For decades there has been a race into space that just won’t stop. First it was Earth orbit, then the Moon, and now space agencies and private space companies are working on the first Mars Mission. A team from Canada’s McGill University could play a key role in pushing this plan forward. With the help of a gigantic, powerful laser, they want to bring spaceships to Mars within just 45 days.
Mars mission with laser boost
Specifically, the scientists want to use a laser grid with a diameter of ten meters and an output of 100 megawatts. It is said to be stationed on the surface of the earth and allow for 45-day transit. The corresponding spaceship, on the other hand, is said to be equipped with a reflector on its Mars mission. This catches the laser beams and directs them into a heating chamber with hydrogen plasma.

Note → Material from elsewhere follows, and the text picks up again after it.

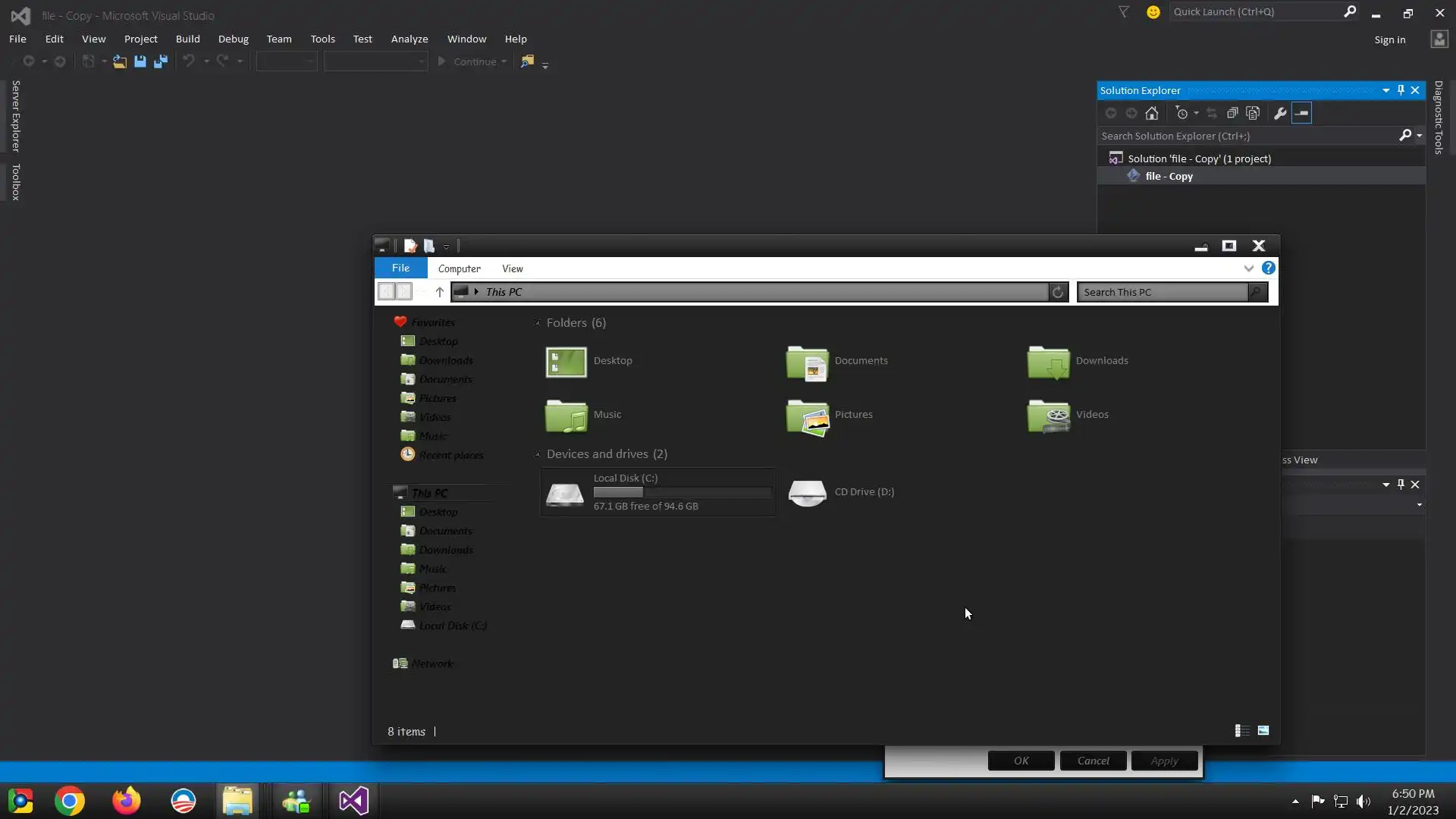This screenshot has width=1456, height=819.
Task: Switch to Computer ribbon tab
Action: (459, 268)
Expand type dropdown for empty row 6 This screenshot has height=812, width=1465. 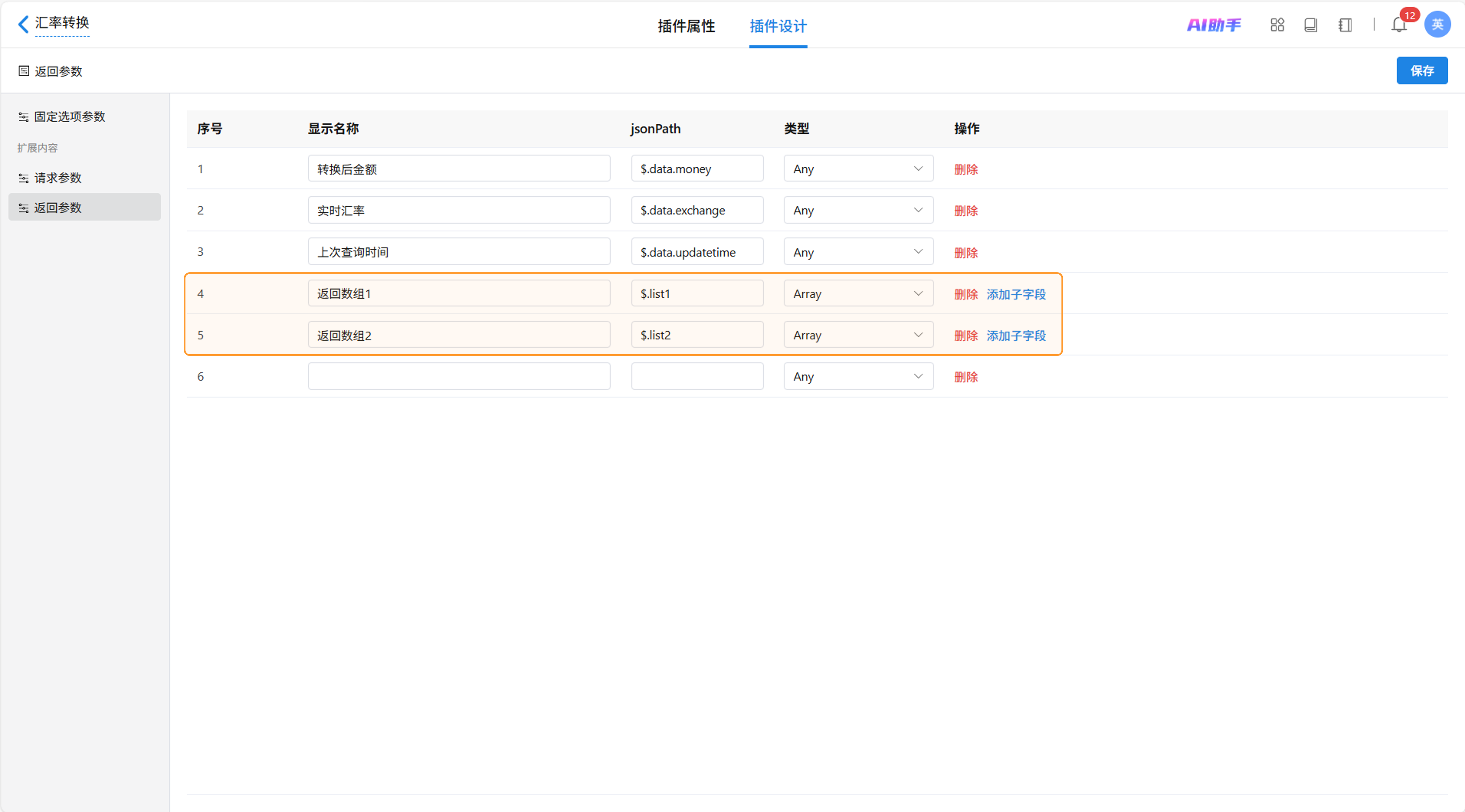858,377
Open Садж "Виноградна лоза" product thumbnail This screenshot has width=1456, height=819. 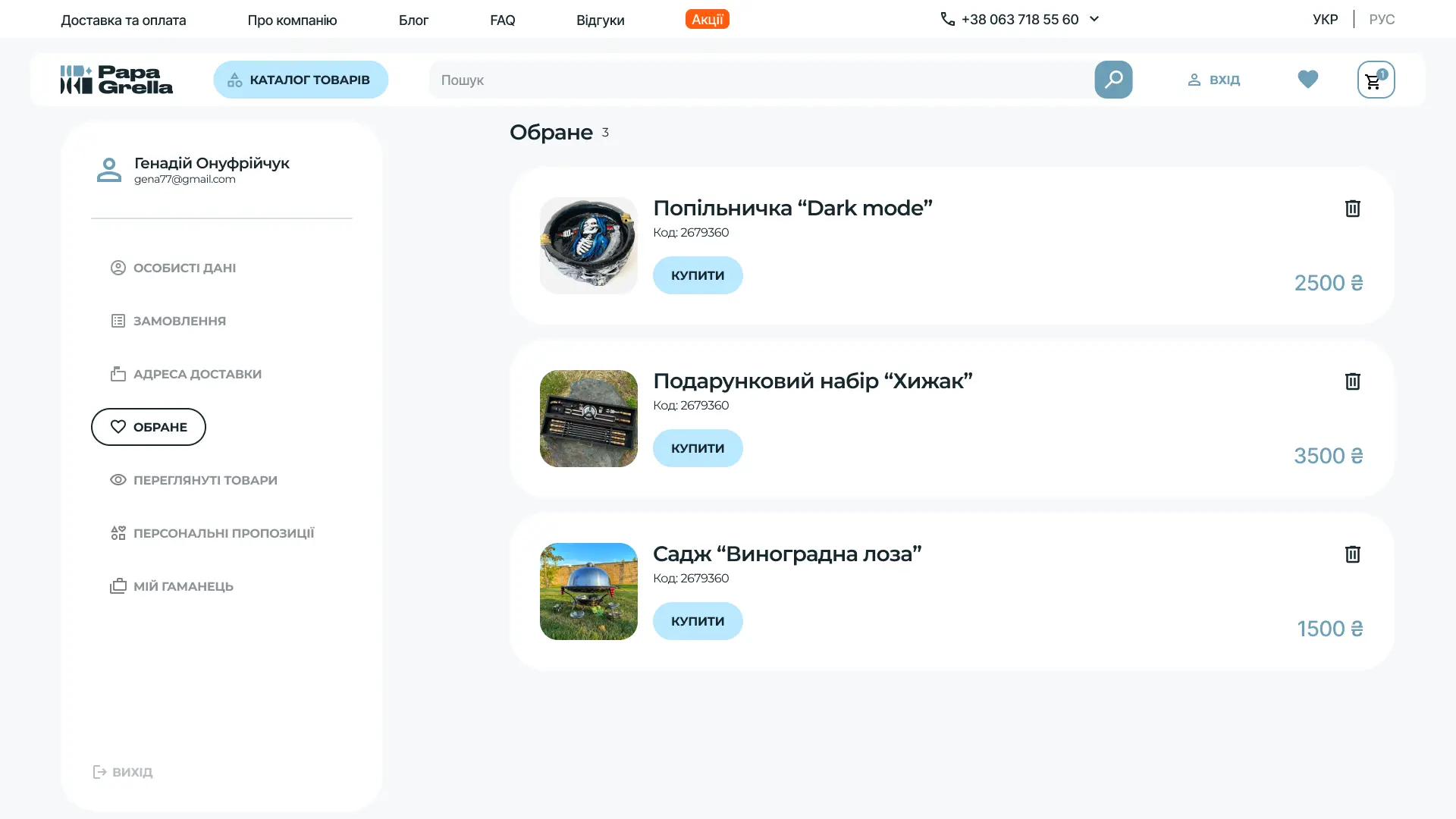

When the plasma reaches a temperature of 10,000 Kelvin (approx. 9,727 °C), it is ejected from a specially designed nozzle. The resulting thrust could accelerate the spacecraft to up to 17 kilometers per second (61,200 km/h). At such a speed, it would reach the moon in eight hours and Mars in about 45 days.
What does the method bring?
Apart from the unprecedented speed that this drive method makes possible, it is above all characterized by its economy. Although the laser array would consume enormous amounts of energy, it would still be cheaper than conventional alternatives.
“Laser thermal propulsion makes it possible to quickly transport a ton of cargo with a laser grid the size of a volleyball court,” the researchers explain. At its helm is lead author Emmanuel Dupley, a former student in McGill University’s summer graduate program. Dupley and his team published the study in question in the journal Acta Astronautica.
There is one problem though. As part of a conventional Mars mission, there is far more leeway to control the flight path of a spaceship. With such “shots”, however, the accuracy is still a problem. It remains to be seen how quickly research will be able to overcome this hurdle as well.